Weil die Brüstungen zu niedrig sind, musste die Pliensaubrücke zunächst für Radler gesperrt werden, nun sorgen unschöne Bauzäune provisorisch für Sicherheit. Zu niedrige Brückenbrüstungen und -geländer bringen die Stadt nicht zum ersten Mal in die Bredouille.

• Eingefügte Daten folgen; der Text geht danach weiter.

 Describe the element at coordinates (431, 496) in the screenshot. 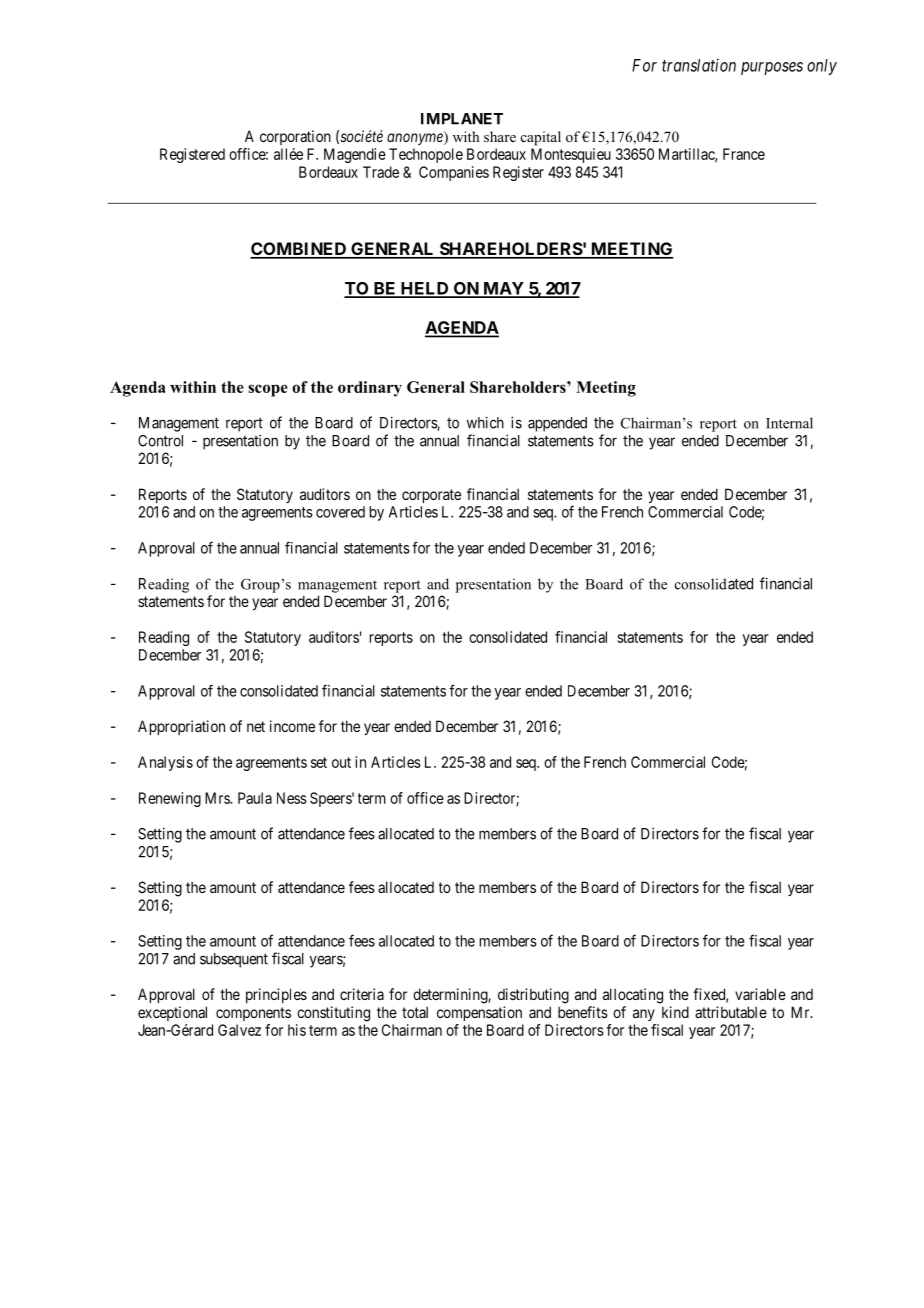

Esslingen - Eigentlich wollte die Stadt Esslingen mit der Sanierung der historischen Pliensaubrücke positive Schlagzeilen schreiben. Doch die Freude war rasch verflogen, als vor einigen Wochen publik wurde, dass Radfahrer seit der Sanierung des Bauwerks ihre Räder über die Brücke schieben mussten, weil die steinerne Brüstung nur 90 Zentimeter hoch ist. Vorgeschrieben sind 1,30 Meter. Seit 2011 war das Radfahren in der Brückenmitte trotzdem erlaubt, doch nach einer Prüfung der aktuellen Rechtsprechung war man nun zu dem Schluss gekommen, dass die Stadt haftbar gemacht werden könnte, wenn Radler nahe der Brüstung fahren und in die Tiefe stürzen. Die Sperrung der Pliensaubrücke für Radfahrer hatte der Bauverwaltung Unverständnis, Kritik und bundesweiten Spott eingebracht.